The report says that by 2060, expected water demand would exceed reliable supply by 6,500 megalitres per year, or around half of our current supplies.
Meeting this challenge will require a combination of improved water conservation and new water sources to be developed over the next 10 years.
Cr Clough said Rous Water had spent four years developing the strategy.
‘This is an adaptive strategy that can respond to any changes in the environmental and/or the political landscape,’ he said.
He said Rous Water had no current plans to further progress the Dunoon Dam proposal but it would remain a consideration.
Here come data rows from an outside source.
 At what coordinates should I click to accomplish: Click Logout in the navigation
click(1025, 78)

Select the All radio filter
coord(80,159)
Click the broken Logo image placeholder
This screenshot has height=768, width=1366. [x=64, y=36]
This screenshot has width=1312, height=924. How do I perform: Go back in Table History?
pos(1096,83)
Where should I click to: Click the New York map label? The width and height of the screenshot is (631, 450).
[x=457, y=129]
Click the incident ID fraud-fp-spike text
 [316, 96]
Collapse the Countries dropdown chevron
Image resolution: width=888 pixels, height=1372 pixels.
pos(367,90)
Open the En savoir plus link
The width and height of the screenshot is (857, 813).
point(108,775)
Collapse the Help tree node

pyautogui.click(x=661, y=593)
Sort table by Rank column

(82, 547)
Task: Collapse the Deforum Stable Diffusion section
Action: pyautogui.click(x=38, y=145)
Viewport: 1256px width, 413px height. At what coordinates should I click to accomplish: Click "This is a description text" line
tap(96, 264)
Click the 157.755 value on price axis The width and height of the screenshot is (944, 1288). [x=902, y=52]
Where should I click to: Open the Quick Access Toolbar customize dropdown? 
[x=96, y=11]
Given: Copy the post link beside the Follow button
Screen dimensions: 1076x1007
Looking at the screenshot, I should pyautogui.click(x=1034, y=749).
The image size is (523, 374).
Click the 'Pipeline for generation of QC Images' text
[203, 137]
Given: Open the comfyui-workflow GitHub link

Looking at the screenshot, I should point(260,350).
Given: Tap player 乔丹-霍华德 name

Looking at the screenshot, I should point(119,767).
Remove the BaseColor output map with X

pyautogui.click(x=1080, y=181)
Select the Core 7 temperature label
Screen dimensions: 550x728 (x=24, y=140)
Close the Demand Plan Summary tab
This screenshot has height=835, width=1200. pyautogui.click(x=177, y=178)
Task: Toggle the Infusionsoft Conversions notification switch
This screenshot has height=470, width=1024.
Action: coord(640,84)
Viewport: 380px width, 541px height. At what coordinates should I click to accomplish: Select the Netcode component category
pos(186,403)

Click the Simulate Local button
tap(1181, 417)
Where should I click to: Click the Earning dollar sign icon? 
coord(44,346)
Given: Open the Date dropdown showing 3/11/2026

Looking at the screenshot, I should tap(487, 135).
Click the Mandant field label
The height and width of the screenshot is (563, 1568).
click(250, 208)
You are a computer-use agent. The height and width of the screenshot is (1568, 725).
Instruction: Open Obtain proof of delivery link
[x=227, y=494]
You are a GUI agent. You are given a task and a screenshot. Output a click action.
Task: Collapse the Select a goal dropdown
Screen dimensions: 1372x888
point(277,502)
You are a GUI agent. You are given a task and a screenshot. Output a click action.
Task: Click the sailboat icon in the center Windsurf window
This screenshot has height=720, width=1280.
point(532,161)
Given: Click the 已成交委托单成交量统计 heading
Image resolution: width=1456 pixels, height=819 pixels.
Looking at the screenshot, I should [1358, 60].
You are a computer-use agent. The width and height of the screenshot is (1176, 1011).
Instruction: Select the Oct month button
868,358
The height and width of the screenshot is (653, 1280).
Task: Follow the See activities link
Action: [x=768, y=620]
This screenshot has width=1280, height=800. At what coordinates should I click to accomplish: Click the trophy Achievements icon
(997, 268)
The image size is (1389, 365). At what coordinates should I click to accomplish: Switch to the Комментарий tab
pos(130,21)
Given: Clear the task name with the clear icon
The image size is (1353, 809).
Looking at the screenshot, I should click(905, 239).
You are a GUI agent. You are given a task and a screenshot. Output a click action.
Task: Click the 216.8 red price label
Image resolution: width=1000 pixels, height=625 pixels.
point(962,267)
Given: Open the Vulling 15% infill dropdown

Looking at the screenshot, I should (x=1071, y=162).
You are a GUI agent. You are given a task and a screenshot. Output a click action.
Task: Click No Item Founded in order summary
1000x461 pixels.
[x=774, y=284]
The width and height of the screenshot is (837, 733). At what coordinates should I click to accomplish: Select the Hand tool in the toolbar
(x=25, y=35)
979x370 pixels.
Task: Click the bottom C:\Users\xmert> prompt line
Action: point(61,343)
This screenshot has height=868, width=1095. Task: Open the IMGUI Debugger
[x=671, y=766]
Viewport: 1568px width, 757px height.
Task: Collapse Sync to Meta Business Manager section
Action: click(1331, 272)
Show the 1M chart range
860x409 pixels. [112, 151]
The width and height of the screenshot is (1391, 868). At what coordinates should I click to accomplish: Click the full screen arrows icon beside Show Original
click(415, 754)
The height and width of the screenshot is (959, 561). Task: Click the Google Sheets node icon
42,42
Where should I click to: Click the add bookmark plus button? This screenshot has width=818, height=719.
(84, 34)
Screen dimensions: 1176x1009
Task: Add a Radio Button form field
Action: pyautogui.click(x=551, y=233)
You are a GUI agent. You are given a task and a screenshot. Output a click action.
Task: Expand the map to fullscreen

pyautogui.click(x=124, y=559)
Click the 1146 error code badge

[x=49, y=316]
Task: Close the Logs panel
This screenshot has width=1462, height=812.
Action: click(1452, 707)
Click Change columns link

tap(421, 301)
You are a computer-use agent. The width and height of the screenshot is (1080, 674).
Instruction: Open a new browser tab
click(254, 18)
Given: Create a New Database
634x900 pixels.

‘The dam can be brought into the strategy if needed but there are two very important and significant uncertainties that need to be considered when proposing the dam,’ Cr Clough said.
‘The first is there is an Aboriginal gravesite in the area that would have to be flooded by the dam and secondly, there is an endangered ecological community that would be impacted by the dam.
‘While this community is not rare, it certainly is very significant. For these reasons and the primary reason of its very significant cost, the Dunoon dam has been scaled back and put in reserve.’
But Cr Marks said the notice of motion was premature.
‘Staff, as I understand, has been writing a proposed submission to the draft so I would like to see what the staff are saying about it (the draft strategy),’ Cr Marks said.
‘Cr Clough is a representative of Rous Water and may be pushing a certain political line, who knows?’ he said.
But Cr Clough asked council staff to confirm their involvement in the development of the draft strategy, which they did.
Cr Battista questioned Crs Clough and Ekins over the merit of the two sources of water supply (dam and groundwater).
‘Is it true that the groundwater supply has not been established yet as a secure water supply?’ he asked.
‘There is already 5,000 megalitres allocated from the coastal sands for future use so we are allocating funds to determine the best access points for extraction with the least impacts,’ Cr Ekins responded.
Cr Bennett questioned why the Dunoon dam option was a lower priority when it had a considerably lower cost than the more preferred option of groundwater extraction.
Cr Clough reassured Cr Bennett that the dam was still a consideration and said Rous Water had factored the costs of Dunoon dam ‘as if it was going ahead to plan, but there are significant questions of uncertainty about the dam which could blow the costs out’.
Cr Bennett pressed Cr Clough to justify the certainty of groundwater supply.
‘It is my understanding that there has only been preliminary studies and it remains unproven,’ Cr Bennett said.
Cr Clough said ‘there is already confirmed groundwater supply at Woodburn and we have been informed by the hydrologist from the Office of Water at our last meeting, that there is an “embarrassing supply of fresh water in the coastal sands aquifers”, so all indications show that there is a significant resource’.
Cr Bennett asked Cr Clough whether Rous Water was aware of the new committee being set up by federal agriculture minister Barnaby Joyce who is pushing for dams to be built.
‘I cannot speak on behalf of Rous Water but yes I am aware that yet again there is a proposal to dam the Clarence River and send the water west… which I can remember from every conservative government in Australia that I have seen, so I don’t think it will happen,’ he said.